The obvious solution is to present the scan along with the ocr output. Allow the users to submit corrections in a wikipedia like way, and to vote for their correctness in a digg like way.

  Tim O'Reilly [09.06.06 02:43 PM]

Henrik -- reviewing the OCR and the scan together is exactly what Distributed proofreaders does.

  anjan bacchu [09.06.06 05:11 PM]


is google going to involve volunteers in this ? currently, they involve volunteers for translation and other stuff.



  Winfried Helge Pelz [09.08.06 03:00 AM]

Just to get an impression of the quality how the google project is done: download thr pdf-file or leaf through the first 12 pages of

Eugenio Cappelletti Vocabolario Milanese-Italiano-Francese published 1848 at

I have sampled around 100 other books, all abundant with same defect types, although not at such extreme high rates.
The Google people are about to ruin the reputation of the highly esteemed american academic institutions (U Michigan Ann Arbor, Stanford, Harvard, UC).

  bill landis [09.12.06 11:11 AM]

jstor, which has been committed to completeness in its digitization of scholarly periodicals, presents an interesting model for the various current mass digitization projects involving monographic publications. they've been dealing with assessing completeness and finding replacement pages for about a decade now.

  Bill Tozier [09.16.06 10:57 AM]

JSTOR, as well as other private archiving and publishing companies, are not free.

Distributed Proofreaders produces our works for free, for free redistribution.

  Dr Klaus Graf [11.06.08 01:22 PM] makes available books only with scans in a Wikimedia wiki.
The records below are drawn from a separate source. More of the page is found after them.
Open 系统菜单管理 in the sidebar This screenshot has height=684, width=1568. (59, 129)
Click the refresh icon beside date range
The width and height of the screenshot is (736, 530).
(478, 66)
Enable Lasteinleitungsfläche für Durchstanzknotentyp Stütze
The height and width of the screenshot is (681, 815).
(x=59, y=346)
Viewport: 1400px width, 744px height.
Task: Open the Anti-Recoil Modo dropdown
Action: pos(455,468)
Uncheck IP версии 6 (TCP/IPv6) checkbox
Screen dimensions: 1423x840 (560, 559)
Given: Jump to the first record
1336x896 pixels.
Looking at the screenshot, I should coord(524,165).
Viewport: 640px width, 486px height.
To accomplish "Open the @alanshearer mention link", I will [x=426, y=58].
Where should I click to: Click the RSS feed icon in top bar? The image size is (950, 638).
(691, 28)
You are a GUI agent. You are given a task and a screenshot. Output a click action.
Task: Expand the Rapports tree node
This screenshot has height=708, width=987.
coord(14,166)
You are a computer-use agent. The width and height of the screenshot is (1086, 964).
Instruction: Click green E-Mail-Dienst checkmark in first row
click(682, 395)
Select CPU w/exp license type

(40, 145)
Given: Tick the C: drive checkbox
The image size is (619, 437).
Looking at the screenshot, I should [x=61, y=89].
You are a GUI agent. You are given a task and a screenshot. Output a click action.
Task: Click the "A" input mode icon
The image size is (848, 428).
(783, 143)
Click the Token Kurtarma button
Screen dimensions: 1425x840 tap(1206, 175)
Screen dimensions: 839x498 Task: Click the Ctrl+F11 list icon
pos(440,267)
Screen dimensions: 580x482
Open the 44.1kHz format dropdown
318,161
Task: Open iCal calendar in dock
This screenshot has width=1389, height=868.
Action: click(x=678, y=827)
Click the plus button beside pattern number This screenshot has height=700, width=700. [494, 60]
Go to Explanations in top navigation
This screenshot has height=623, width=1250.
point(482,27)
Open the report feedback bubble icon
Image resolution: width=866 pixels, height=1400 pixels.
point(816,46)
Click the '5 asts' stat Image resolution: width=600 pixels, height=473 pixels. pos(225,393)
You don't have to register to proofread the pages.

  Jim Campbell [11.07.08 08:05 AM]

Google does have the advantage of redundancy, that for many titles they have multiple scans made from different copies at different times. I don't usually follow up when I "provide feedback" on errors (I tried at first, but there are lot of errors and correction comes slowly), but in a couple of cases I've seen that a bad scan was simply replaced by a better one.

The overall quality has definitely improved in the last year or so.